Objective:
Name each kind of excursion the student society made, according to the passage about Cuvier's school friendships.

Source excerpt:
###

What a charm there is in school friendships, when youth is not less eager to communicate its plans and hopes, than to believe in the plans and hopes of others; when studies are pursued in common, opinions frankly interchanged, and the superiority of a friend is gladly acknowledged, even becoming a source of pride, instead of being, as in after years, a thorn in the side of friendship! This charm was felt by Cuvier and Pfaff, and a small circle of fellow-students who particularly devoted themselves to Natural History. They formed themselves into a society, of which Cuvier drew up the statutes and became the president. They read memoirs, and discussed discoveries with all the gravity of older societies, and even published, among themselves, a sort of Comptes Rendus. They made botanical, entomological, and geological excursions; and, still further to stimulate their zeal, Cuvier instituted an Order of Merit, painting himself the medallion: it represented a star, with the portrait of Linnæus in the centre, and between the rays various treasures of the animal and vegetable world. And do you think these boys were not proud when their president awarded them this medal for some happy observation of a new species, or some well-considered essay on a scientific question?

###

Data items:
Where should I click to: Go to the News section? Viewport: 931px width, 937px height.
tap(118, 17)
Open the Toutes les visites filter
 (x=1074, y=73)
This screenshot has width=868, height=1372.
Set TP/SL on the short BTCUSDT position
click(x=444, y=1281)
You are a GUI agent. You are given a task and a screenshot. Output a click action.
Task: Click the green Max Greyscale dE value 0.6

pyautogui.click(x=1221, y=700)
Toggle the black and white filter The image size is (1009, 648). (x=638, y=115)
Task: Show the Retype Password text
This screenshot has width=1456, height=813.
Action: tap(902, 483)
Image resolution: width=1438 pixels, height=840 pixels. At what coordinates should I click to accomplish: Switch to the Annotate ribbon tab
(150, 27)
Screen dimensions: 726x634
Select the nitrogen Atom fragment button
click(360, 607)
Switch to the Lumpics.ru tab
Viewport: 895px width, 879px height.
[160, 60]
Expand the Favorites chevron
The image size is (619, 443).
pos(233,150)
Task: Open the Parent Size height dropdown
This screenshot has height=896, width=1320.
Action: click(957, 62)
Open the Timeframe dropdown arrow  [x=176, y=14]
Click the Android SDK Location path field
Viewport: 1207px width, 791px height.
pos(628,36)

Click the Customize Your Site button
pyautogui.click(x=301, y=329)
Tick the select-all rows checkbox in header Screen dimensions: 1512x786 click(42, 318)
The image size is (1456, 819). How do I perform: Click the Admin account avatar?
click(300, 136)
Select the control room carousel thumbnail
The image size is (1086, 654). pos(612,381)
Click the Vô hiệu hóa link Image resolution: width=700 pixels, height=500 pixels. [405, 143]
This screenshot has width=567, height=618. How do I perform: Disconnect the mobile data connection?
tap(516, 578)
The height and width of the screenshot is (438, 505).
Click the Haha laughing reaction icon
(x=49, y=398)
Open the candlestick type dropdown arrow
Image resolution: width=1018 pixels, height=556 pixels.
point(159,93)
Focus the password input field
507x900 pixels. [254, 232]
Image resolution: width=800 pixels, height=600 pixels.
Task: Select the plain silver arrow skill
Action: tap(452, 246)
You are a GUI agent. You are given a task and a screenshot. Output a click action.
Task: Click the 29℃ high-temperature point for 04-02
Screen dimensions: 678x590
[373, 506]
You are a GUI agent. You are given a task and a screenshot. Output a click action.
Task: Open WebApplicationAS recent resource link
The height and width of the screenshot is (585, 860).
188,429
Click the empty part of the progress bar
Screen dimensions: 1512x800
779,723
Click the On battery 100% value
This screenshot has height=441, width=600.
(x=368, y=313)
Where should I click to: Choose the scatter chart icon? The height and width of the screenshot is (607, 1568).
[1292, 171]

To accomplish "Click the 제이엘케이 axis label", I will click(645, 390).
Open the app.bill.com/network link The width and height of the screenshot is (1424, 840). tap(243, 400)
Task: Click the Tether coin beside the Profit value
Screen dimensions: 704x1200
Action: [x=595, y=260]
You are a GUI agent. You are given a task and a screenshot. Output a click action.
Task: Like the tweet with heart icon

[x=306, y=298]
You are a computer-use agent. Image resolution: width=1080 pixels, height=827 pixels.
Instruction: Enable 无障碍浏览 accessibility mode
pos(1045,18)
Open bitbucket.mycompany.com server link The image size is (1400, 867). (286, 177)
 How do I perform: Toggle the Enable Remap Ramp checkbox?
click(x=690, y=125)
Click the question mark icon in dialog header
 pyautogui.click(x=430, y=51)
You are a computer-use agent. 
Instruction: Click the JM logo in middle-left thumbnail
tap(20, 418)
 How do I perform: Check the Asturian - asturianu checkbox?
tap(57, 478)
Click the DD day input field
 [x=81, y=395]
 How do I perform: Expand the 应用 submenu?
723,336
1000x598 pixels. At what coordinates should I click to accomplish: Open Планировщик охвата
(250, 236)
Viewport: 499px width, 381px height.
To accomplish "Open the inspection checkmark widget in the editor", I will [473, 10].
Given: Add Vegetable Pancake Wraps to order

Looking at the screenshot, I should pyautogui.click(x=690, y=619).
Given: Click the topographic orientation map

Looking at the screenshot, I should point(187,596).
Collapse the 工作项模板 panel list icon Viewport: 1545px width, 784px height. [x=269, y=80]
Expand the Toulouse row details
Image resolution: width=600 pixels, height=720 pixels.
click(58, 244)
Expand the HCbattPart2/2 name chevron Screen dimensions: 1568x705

###

Output of the exercise:
Botanical, entomological, geological